Which training habits do you most overuse? None! I honestly think I weigh on the side of caution and do less rather than more. I sometimes see athletes overtraining some technical aspects of their training. For example, if an athlete is struggling to make technical changes in the discus, they will do more of it and try to force a breakthrough, where often the correct choice would be to take a step back from training, and take a break and approach it at another time when you have a fresh perspective.
What do you dislike most about training? I’m a competitor, and I like to compete. In our sport, we can spend months and months training without a competition, so for me I guess the biggest dislike about training can be the long durations without getting to compete.
What do you most value in a training partner? Reliability. Not just in their performance—that is actually way less important—but reliability in effort. I need training partners who always show up when they are supposed to and who always put in the effort they should.
What is your idea of a perfect training day? A struggle, a breakthrough, and something gained mentally.
If you could change one thing about yourself, what would it be? I have a desire to understand everything about something before I act and sometimes it takes a long time for me to take action.
What will you miss most when you stop competing? I will miss my competitors and friends. I will miss my event. Whatever I do in life going forward will be heavily, heavily influenced by the experiences I’ve had while doing the decathlon.
What do you consider the most overrated training advice? I would label any advice that would have you do more of something as overrated.
What is your most treasured possession? My watch.
What keeps you up night? Directionless-ness.
Which athlete are you most inspired by? Julius Yego.
What do you most value in a competitor? Love of sport.
What do you most value in a coach? Consistency and energy. My coach recently turned 69, but he has energy of a teenager. He is as dedicated as I am and he is very thoughtful in all that he does. He takes a very professional approach to his coaching. This is contagious, and rubs off on [my wife] Brianne and I.
What habit would you most like to break? Compulsive cleaning.
What is your favorite thing about your body? Its ability to adapt.
What do you dislike most about your body? The grey hair I’m getting.
What’s your biggest goal? Still deciding.
What are you doing an hour before a race? I generally start my warm-up an hour before my first race.

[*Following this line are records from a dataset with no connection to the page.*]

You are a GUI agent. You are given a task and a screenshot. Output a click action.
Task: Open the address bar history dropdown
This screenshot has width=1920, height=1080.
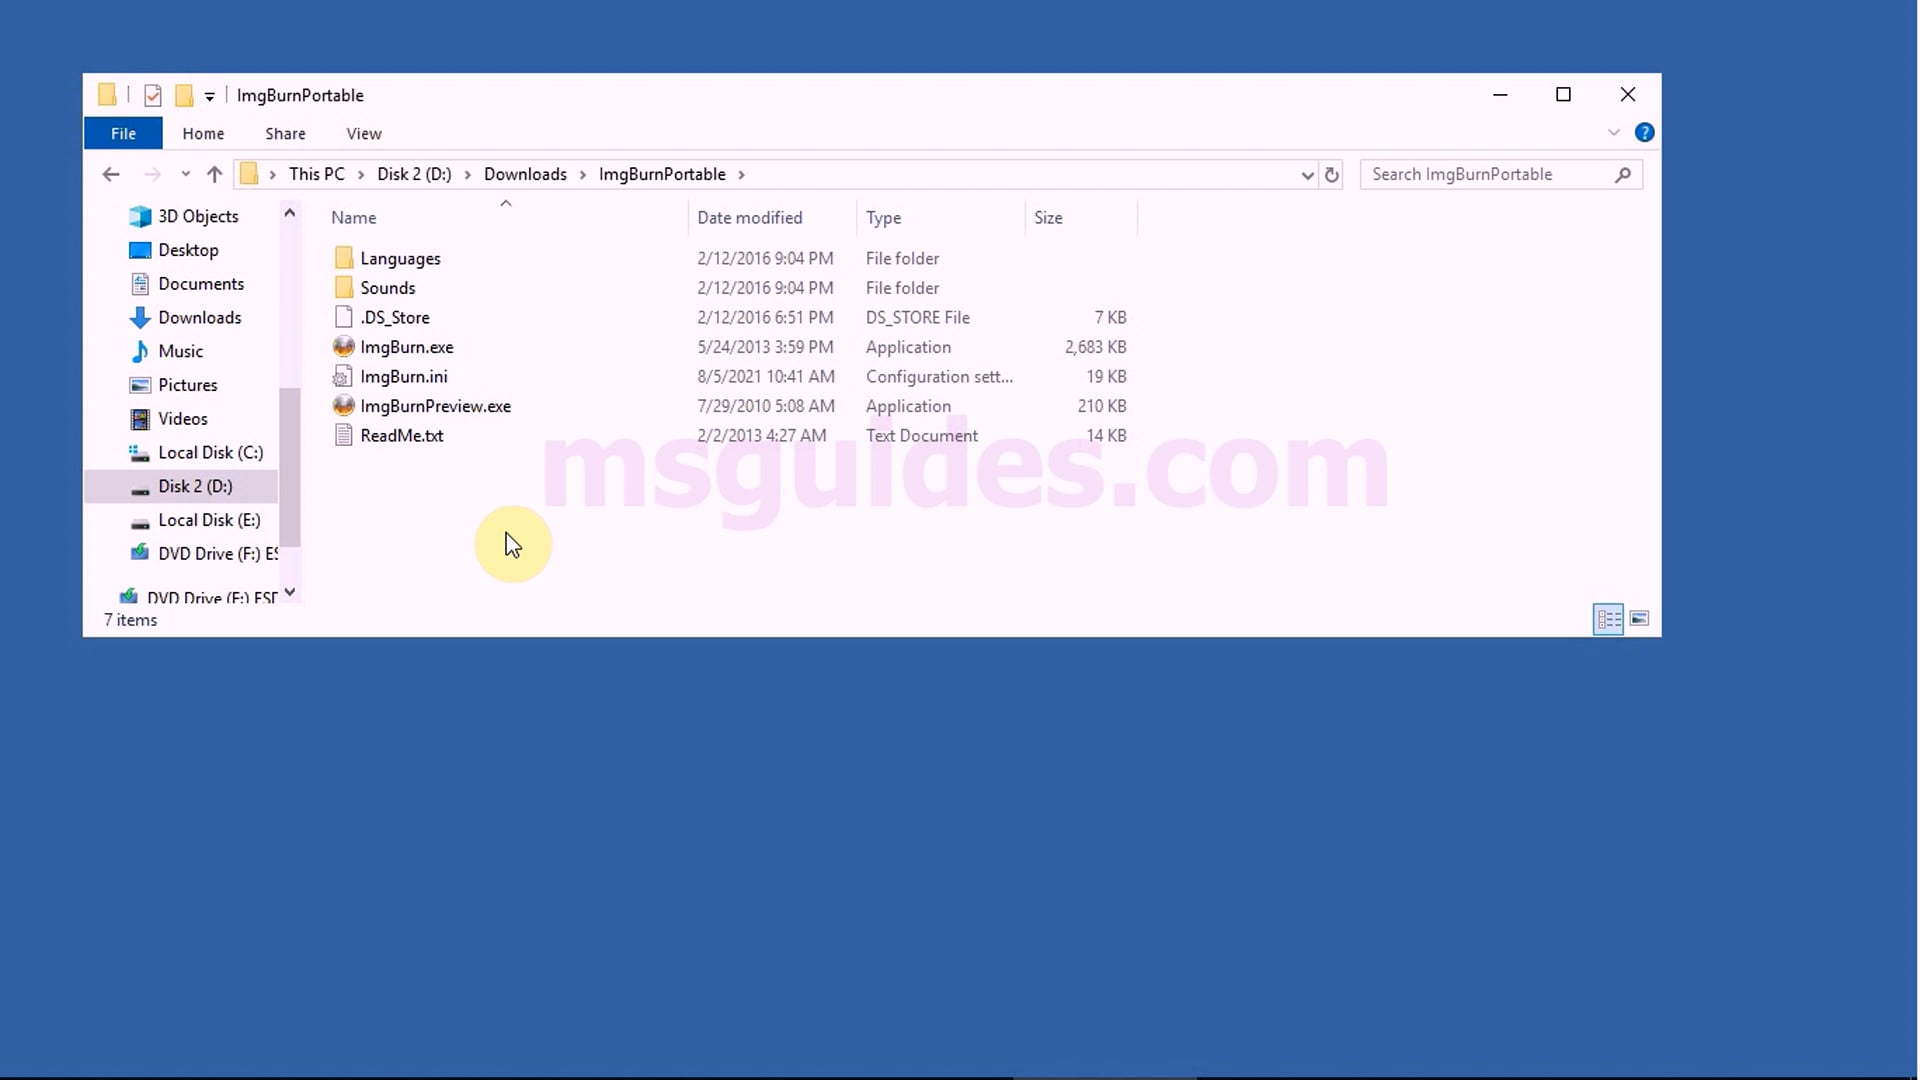point(1307,174)
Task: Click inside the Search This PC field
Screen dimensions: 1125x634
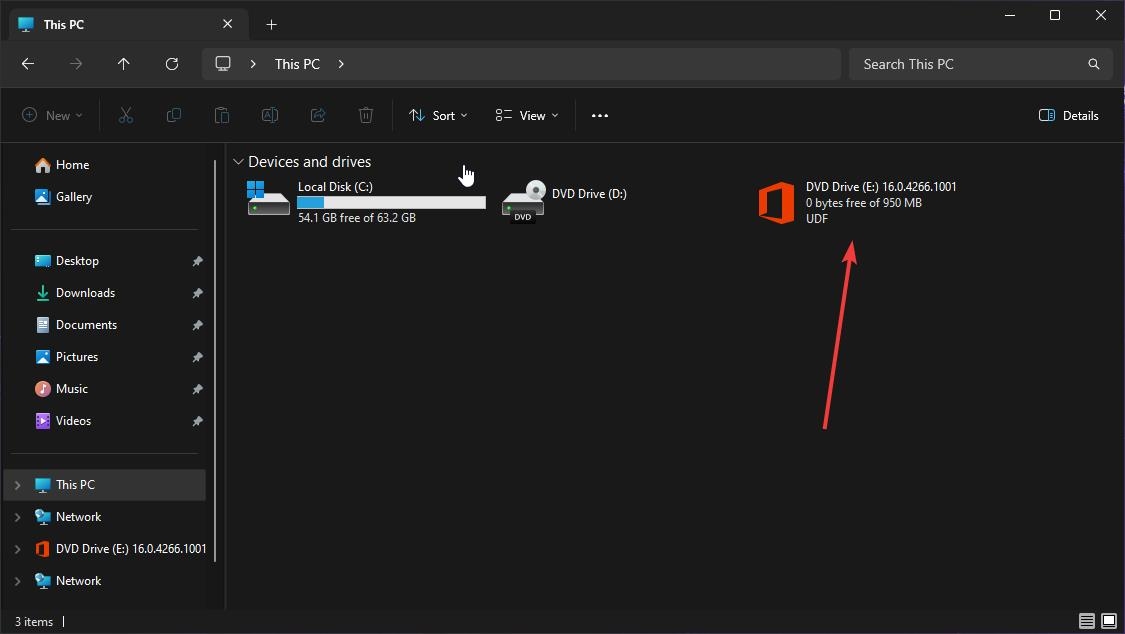Action: (960, 63)
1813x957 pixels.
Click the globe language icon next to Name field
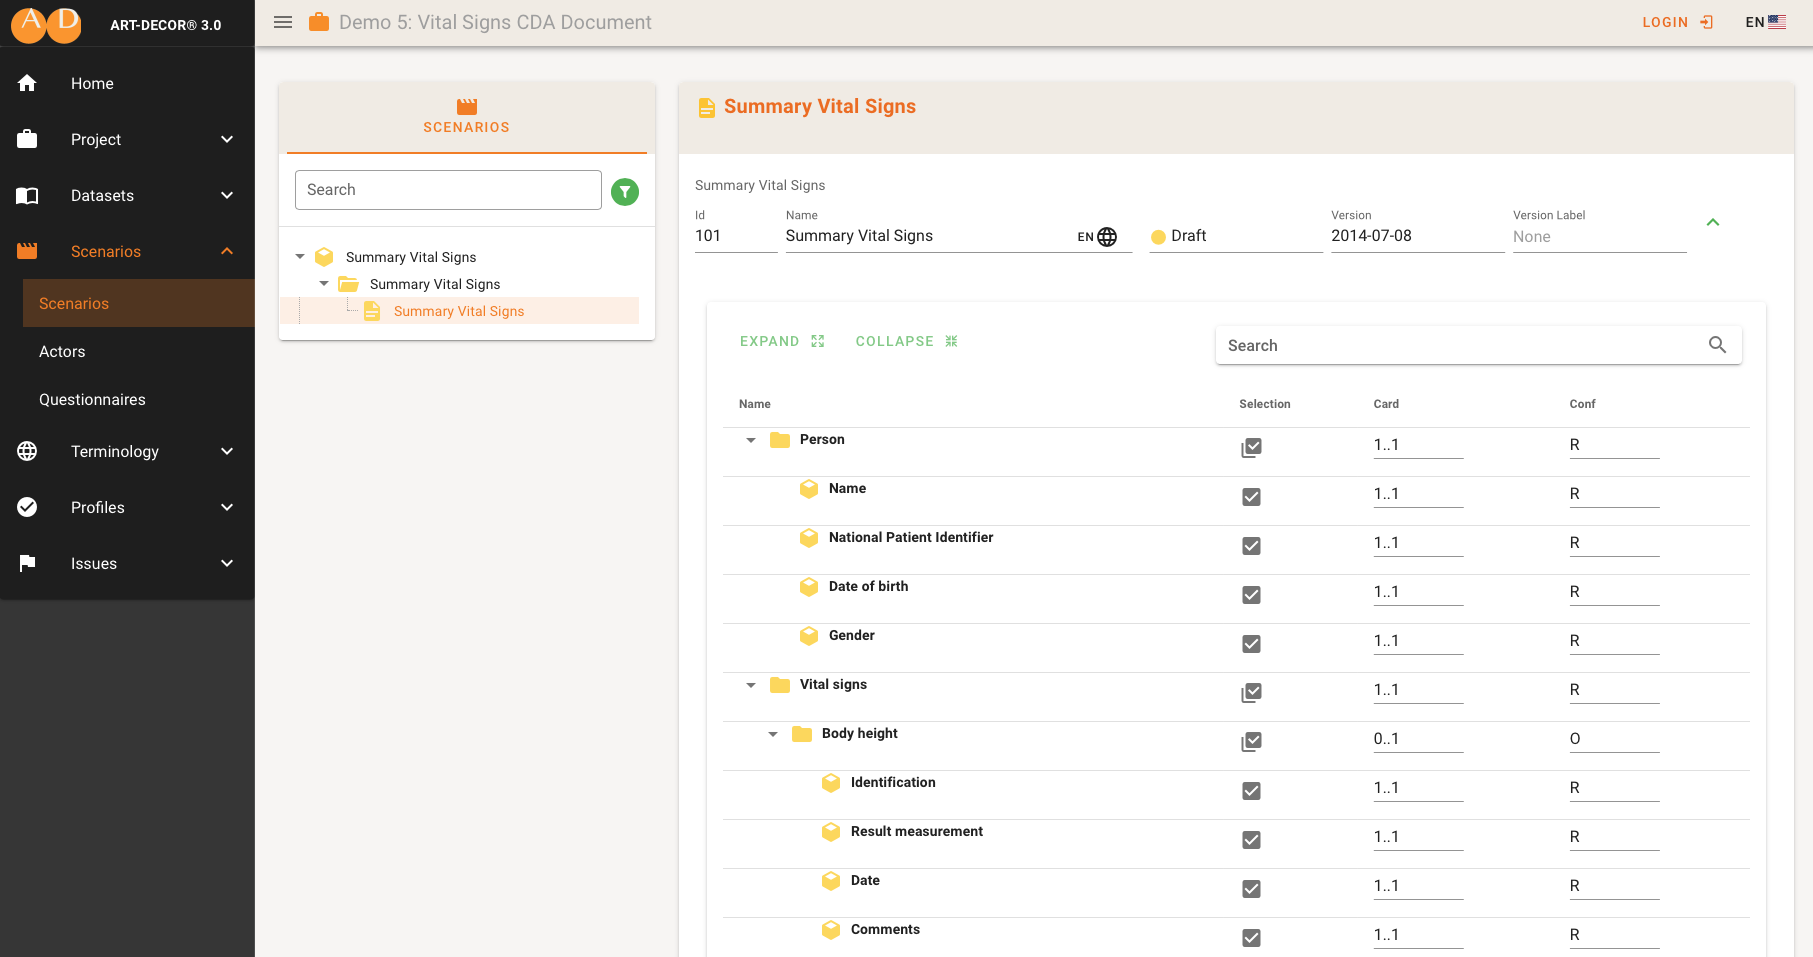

Prior to that, I will be relaxing, getting massages, discussing strategy with my coach. But mostly just relaxing with my team and keeping things light. I don’t tend to obsess or get ultra-focused until right before the competition.
What song would you listen to to get pumped up if you could only have one song? “The Battle” from the Gladiator soundtrack.
What is the first thing you think about when you finish an event? “What have I done?”
What is your greatest fear? Dying.
Which athlete do you most admire? David Rudisha.
What is your favorite guilty pleasure? Video games.
What’s your worst nightmare? Confinement and limitation.
What is most important to you right now? Deciding what to do next.
What or who is the greatest love of your life? My wife, Brianne.
When are you happiest? While traveling.
Which talent would you most like to have? To learn new languages with ease.
Do you have a motto? Endeavor Always.
What do you consider your greatest achievement? My world record.